Module

lexers._state_machine

Base class for hand-written state machine lexers.

Thread-safe, O(n) guaranteed, zero regex.

Design Philosophy:

Rosettes lexers are hand-written state machines rather than regex-based.

This design provides:

  1. Security: No ReDoS vulnerability. Crafted input cannot cause exponential backtracking because there IS no backtracking.

  2. Performance: O(n) guaranteed. Single pass, character by character. Predictable performance regardless of input.

  3. Thread-Safety: Each tokenize() call uses only local variables. No shared mutable state means true parallelism on Python 3.14t.
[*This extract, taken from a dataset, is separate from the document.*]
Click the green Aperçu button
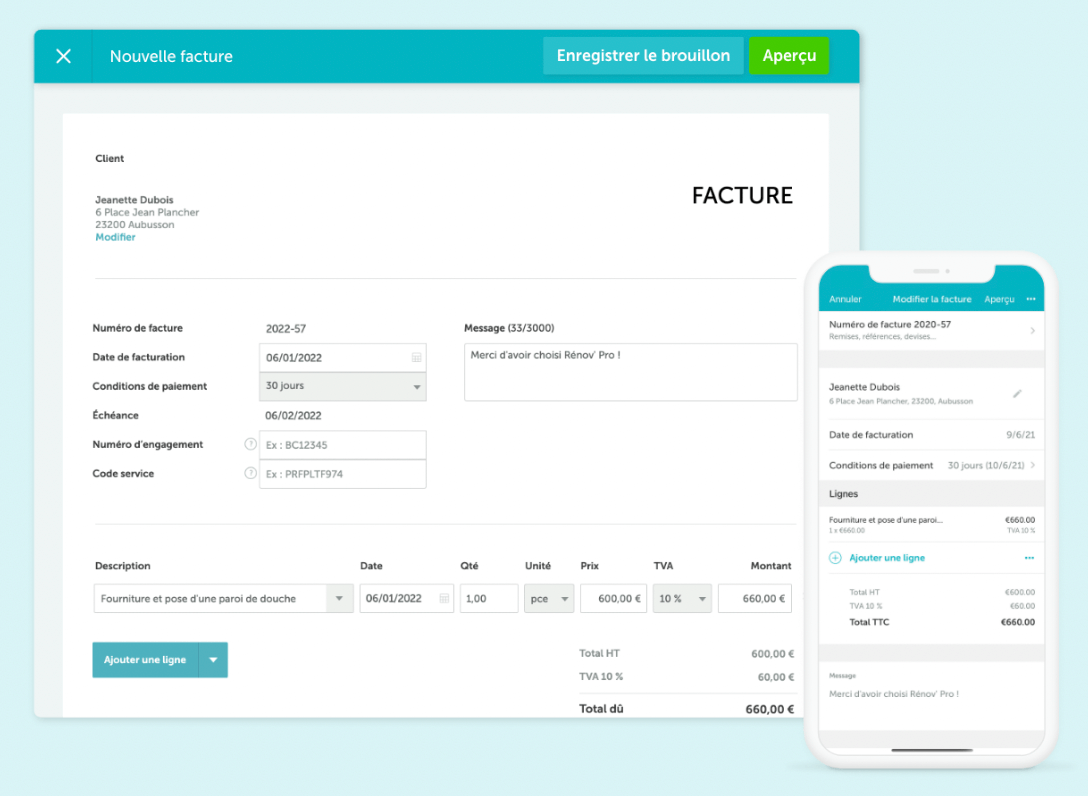[x=789, y=55]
  4. Debuggability: Explicit state transitions are easier to trace than regex match failures.

Architecture:

StateMachineLexer provides:

  • Base class with shared character sets (DIGITS, IDENT_START, etc.)
  • Defaulttokenize_fast()implementation
  • Protocol-compatible interface

Helper functions provide common patterns:

  • scan_while(): Advance while chars match set
  • scan_until(): Advance until char in set
  • scan_string(): Handle quoted strings with escapes
  • scan_triple_string(): Handle triple-quoted strings
  • scan_line_comment(): Scan to end of line
  • scan_block_comment(): Scan to end marker

Adding New Languages:

To add a new language lexer:

  1. Createrosettes/lexers/{language}_sm.py
  2. Subclass StateMachineLexer
  3. Set name, aliases, filenames, mimetypes class attributes
  4. Implementtokenize()method with character-by-character logic
  5. Add entry to_LEXER_SPECSinrosettes/_registry.py
  6. Add tests intests/lexers/test_{language}_sm.py

Example skeleton:

class MyLangStateMachineLexer(StateMachineLexer):
    name = "mylang"
    aliases = ("ml",)
    filenames = ("*.ml",)
    mimetypes = ("text/x-mylang",)

    # Language-specific character sets
    KEYWORDS = frozenset({"if", "else", "while"})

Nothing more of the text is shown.